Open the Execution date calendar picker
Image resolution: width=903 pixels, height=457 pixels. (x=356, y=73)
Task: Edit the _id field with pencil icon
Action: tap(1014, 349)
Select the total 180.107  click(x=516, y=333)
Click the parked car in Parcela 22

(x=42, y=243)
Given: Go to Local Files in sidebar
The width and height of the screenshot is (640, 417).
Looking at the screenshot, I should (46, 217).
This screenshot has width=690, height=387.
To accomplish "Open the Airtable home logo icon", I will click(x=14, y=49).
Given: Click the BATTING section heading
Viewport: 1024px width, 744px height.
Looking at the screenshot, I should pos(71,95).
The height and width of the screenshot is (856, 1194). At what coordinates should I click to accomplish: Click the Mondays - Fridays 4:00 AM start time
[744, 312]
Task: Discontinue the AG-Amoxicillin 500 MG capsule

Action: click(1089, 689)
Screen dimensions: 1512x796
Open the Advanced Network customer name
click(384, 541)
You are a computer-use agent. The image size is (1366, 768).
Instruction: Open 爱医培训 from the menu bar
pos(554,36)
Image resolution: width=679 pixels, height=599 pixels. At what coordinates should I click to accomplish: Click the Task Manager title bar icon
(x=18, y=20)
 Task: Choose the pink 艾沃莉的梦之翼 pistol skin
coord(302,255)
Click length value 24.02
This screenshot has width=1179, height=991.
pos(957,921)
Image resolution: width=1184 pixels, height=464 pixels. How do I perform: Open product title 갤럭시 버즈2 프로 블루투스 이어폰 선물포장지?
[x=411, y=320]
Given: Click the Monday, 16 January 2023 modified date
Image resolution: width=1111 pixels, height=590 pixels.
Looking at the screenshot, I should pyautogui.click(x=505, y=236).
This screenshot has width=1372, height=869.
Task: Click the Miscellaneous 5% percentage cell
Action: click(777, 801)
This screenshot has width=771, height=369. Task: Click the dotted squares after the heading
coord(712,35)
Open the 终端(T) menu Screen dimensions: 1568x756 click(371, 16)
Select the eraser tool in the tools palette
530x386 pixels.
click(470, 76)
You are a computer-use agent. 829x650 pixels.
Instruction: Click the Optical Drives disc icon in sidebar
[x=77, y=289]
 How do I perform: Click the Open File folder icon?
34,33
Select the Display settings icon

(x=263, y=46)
──────────────────────────────
▶ EXERCISE GOAL:
The lines to copy are those in the listing that contain "computer".

▶ RESULT OF THE EXERCISE:
You are a computer-use agent. The image size is (1366, 768).
You are a computer-use agent. 829x650 pixels.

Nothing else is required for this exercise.